# Exercise objective:
Lay out the records as a JSON list of strings, one string per line, skipping blank lines.

[Saved data entries]
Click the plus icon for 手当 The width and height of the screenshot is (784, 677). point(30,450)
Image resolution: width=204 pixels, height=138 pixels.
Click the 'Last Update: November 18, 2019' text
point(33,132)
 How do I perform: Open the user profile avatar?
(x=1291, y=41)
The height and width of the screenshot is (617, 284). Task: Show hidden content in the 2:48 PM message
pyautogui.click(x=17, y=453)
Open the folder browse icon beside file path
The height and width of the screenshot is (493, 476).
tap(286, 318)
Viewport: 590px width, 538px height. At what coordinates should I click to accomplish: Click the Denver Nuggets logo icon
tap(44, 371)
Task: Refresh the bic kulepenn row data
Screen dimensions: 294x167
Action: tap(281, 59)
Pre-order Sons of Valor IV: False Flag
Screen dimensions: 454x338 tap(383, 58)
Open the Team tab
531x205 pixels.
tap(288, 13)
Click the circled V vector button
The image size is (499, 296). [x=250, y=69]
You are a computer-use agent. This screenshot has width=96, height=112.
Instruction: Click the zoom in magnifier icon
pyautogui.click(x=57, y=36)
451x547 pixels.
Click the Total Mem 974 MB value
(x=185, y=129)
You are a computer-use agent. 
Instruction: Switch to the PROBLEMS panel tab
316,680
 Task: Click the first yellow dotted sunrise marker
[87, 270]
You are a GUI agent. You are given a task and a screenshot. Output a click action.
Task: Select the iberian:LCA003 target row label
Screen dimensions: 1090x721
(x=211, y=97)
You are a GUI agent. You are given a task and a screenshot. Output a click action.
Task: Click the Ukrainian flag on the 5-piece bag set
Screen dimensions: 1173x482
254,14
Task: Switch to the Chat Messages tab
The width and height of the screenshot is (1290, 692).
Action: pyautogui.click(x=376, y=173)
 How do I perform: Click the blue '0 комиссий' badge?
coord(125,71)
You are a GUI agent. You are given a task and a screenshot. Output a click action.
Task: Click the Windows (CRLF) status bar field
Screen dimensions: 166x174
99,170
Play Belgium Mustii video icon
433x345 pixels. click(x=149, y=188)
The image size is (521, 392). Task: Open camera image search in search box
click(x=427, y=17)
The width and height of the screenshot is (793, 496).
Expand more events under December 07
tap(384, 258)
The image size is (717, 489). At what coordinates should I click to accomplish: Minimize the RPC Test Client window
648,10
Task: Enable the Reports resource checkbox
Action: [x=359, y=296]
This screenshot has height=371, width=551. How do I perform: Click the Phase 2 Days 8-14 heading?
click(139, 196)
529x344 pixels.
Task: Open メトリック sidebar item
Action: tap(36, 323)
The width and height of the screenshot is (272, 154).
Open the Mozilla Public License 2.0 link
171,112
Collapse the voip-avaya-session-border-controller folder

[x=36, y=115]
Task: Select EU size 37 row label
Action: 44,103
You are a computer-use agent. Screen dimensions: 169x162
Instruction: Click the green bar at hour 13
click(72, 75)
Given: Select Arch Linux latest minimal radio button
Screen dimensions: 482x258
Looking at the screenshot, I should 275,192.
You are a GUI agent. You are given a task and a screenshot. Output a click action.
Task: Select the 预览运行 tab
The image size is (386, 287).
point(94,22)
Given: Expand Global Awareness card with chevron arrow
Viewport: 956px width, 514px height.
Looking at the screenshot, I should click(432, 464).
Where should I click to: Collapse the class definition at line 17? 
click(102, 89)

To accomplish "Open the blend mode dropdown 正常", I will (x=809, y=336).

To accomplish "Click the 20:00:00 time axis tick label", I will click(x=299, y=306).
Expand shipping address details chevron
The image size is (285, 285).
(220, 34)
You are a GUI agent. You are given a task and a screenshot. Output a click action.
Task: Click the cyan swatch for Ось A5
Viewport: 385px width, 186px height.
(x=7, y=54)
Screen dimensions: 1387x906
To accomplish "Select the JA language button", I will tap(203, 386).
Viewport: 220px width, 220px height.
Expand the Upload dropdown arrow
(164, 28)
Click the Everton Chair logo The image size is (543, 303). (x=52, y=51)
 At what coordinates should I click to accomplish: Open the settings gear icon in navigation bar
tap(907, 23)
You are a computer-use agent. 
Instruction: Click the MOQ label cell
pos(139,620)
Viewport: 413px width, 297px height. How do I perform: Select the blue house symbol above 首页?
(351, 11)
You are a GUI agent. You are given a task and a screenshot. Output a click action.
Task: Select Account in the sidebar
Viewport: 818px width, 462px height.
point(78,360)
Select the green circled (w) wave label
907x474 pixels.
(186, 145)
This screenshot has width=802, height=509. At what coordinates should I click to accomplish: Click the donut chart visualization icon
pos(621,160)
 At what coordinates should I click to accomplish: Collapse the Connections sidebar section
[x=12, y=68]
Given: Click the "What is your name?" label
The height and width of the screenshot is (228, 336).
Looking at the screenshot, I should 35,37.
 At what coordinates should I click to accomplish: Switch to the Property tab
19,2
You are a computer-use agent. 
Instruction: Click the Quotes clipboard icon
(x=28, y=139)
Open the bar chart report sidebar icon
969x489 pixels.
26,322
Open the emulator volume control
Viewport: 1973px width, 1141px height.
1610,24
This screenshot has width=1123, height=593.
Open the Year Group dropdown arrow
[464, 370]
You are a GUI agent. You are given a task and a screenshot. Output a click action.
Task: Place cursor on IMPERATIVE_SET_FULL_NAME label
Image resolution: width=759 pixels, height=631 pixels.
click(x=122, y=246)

# Reply to the exercise:
[
  "Click the plus icon for 手当 The width and height of the screenshot is (784, 677). point(30,450)",
  "Image resolution: width=204 pixels, height=138 pixels.",
  "Click the 'Last Update: November 18, 2019' text",
  "point(33,132)",
  " How do I perform: Open the user profile avatar?",
  "(x=1291, y=41)",
  "The height and width of the screenshot is (617, 284). Task: Show hidden content in the 2:48 PM message",
  "pyautogui.click(x=17, y=453)",
  "Open the folder browse icon beside file path",
  "The height and width of the screenshot is (493, 476).",
  "tap(286, 318)",
  "Viewport: 590px width, 538px height. At what coordinates should I click to accomplish: Click the Denver Nuggets logo icon",
  "tap(44, 371)",
  "Task: Refresh the bic kulepenn row data",
  "Screen dimensions: 294x167",
  "Action: tap(281, 59)",
  "Pre-order Sons of Valor IV: False Flag",
  "Screen dimensions: 454x338 tap(383, 58)",
  "Open the Team tab",
  "531x205 pixels.",
  "tap(288, 13)",
  "Click the circled V vector button",
  "The image size is (499, 296). [x=250, y=69]",
  "You are a computer-use agent. This screenshot has width=96, height=112.",
  "Instruction: Click the zoom in magnifier icon",
  "pyautogui.click(x=57, y=36)",
  "451x547 pixels.",
  "Click the Total Mem 974 MB value",
  "(x=185, y=129)",
  "You are a computer-use agent. ",
  "Instruction: Switch to the PROBLEMS panel tab",
  "316,680",
  " Task: Click the first yellow dotted sunrise marker",
  "[87, 270]",
  "You are a GUI agent. You are given a task and a screenshot. Output a click action.",
  "Task: Select the iberian:LCA003 target row label",
  "Screen dimensions: 1090x721",
  "(x=211, y=97)",
  "You are a GUI agent. You are given a task and a screenshot. Output a click action.",
  "Task: Click the Ukrainian flag on the 5-piece bag set",
  "Screen dimensions: 1173x482",
  "254,14",
  "Task: Switch to the Chat Messages tab",
  "The width and height of the screenshot is (1290, 692).",
  "Action: pyautogui.click(x=376, y=173)",
  " How do I perform: Click the blue '0 комиссий' badge?",
  "coord(125,71)",
  "You are a GUI agent. You are given a task and a screenshot. Output a click action.",
  "Task: Click the Windows (CRLF) status bar field",
  "Screen dimensions: 166x174",
  "99,170",
  "Play Belgium Mustii video icon",
  "433x345 pixels. click(x=149, y=188)",
  "The image size is (521, 392). Task: Open camera image search in search box",
  "click(x=427, y=17)",
  "The width and height of the screenshot is (793, 496).",
  "Expand more events under December 07",
  "tap(384, 258)",
  "The image size is (717, 489). At what coordinates should I click to accomplish: Minimize the RPC Test Client window",
  "648,10",
  "Task: Enable the Reports resource checkbox",
  "Action: [x=359, y=296]",
  "This screenshot has height=371, width=551. How do I perform: Click the Phase 2 Days 8-14 heading?",
  "click(139, 196)",
  "529x344 pixels.",
  "Task: Open メトリック sidebar item",
  "Action: tap(36, 323)",
  "The width and height of the screenshot is (272, 154).",
  "Open the Mozilla Public License 2.0 link",
  "171,112",
  "Collapse the voip-avaya-session-border-controller folder",
  "[x=36, y=115]",
  "Task: Select EU size 37 row label",
  "Action: 44,103",
  "You are a computer-use agent. Screen dimensions: 169x162",
  "Instruction: Click the green bar at hour 13",
  "click(72, 75)",
  "Given: Select Arch Linux latest minimal radio button",
  "Screen dimensions: 482x258",
  "Looking at the screenshot, I should 275,192.",
  "You are a GUI agent. You are given a task and a screenshot. Output a click action.",
  "Task: Select the 预览运行 tab",
  "The image size is (386, 287).",
  "point(94,22)",
  "Given: Expand Global Awareness card with chevron arrow",
  "Viewport: 956px width, 514px height.",
  "Looking at the screenshot, I should click(432, 464).",
  "Where should I click to: Collapse the class definition at line 17? ",
  "click(102, 89)",
  "To accomplish \"Open the blend mode dropdown 正常\", I will (x=809, y=336).",
  "To accomplish \"Click the 20:00:00 time axis tick label\", I will click(x=299, y=306).",
  "Expand shipping address details chevron",
  "The image size is (285, 285).",
  "(220, 34)",
  "You are a GUI agent. You are given a task and a screenshot. Output a click action.",
  "Task: Click the cyan swatch for Ось A5",
  "Viewport: 385px width, 186px height.",
  "(x=7, y=54)",
  "Screen dimensions: 1387x906",
  "To accomplish \"Select the JA language button\", I will tap(203, 386).",
  "Viewport: 220px width, 220px height.",
  "Expand the Upload dropdown arrow",
  "(164, 28)",
  "Click the Everton Chair logo The image size is (543, 303). (x=52, y=51)",
  " At what coordinates should I click to accomplish: Open the settings gear icon in navigation bar",
  "tap(907, 23)",
  "You are a computer-use agent. ",
  "Instruction: Click the MOQ label cell",
  "pos(139,620)",
  "Viewport: 413px width, 297px height. How do I perform: Select the blue house symbol above 首页?",
  "(351, 11)",
  "You are a GUI agent. You are given a task and a screenshot. Output a click action.",
  "Task: Select Account in the sidebar",
  "Viewport: 818px width, 462px height.",
  "point(78,360)",
  "Select the green circled (w) wave label",
  "907x474 pixels.",
  "(186, 145)",
  "This screenshot has width=802, height=509. At what coordinates should I click to accomplish: Click the donut chart visualization icon",
  "pos(621,160)",
  " At what coordinates should I click to accomplish: Collapse the Connections sidebar section",
  "[x=12, y=68]",
  "Given: Click the \"What is your name?\" label",
  "The height and width of the screenshot is (228, 336).",
  "Looking at the screenshot, I should 35,37.",
  " At what coordinates should I click to accomplish: Switch to the Property tab",
  "19,2",
  "You are a computer-use agent. ",
  "Instruction: Click the Quotes clipboard icon",
  "(x=28, y=139)",
  "Open the bar chart report sidebar icon",
  "969x489 pixels.",
  "26,322",
  "Open the emulator volume control",
  "Viewport: 1973px width, 1141px height.",
  "1610,24",
  "This screenshot has width=1123, height=593.",
  "Open the Year Group dropdown arrow",
  "[464, 370]",
  "You are a GUI agent. You are given a task and a screenshot. Output a click action.",
  "Task: Place cursor on IMPERATIVE_SET_FULL_NAME label",
  "Image resolution: width=759 pixels, height=631 pixels.",
  "click(x=122, y=246)"
]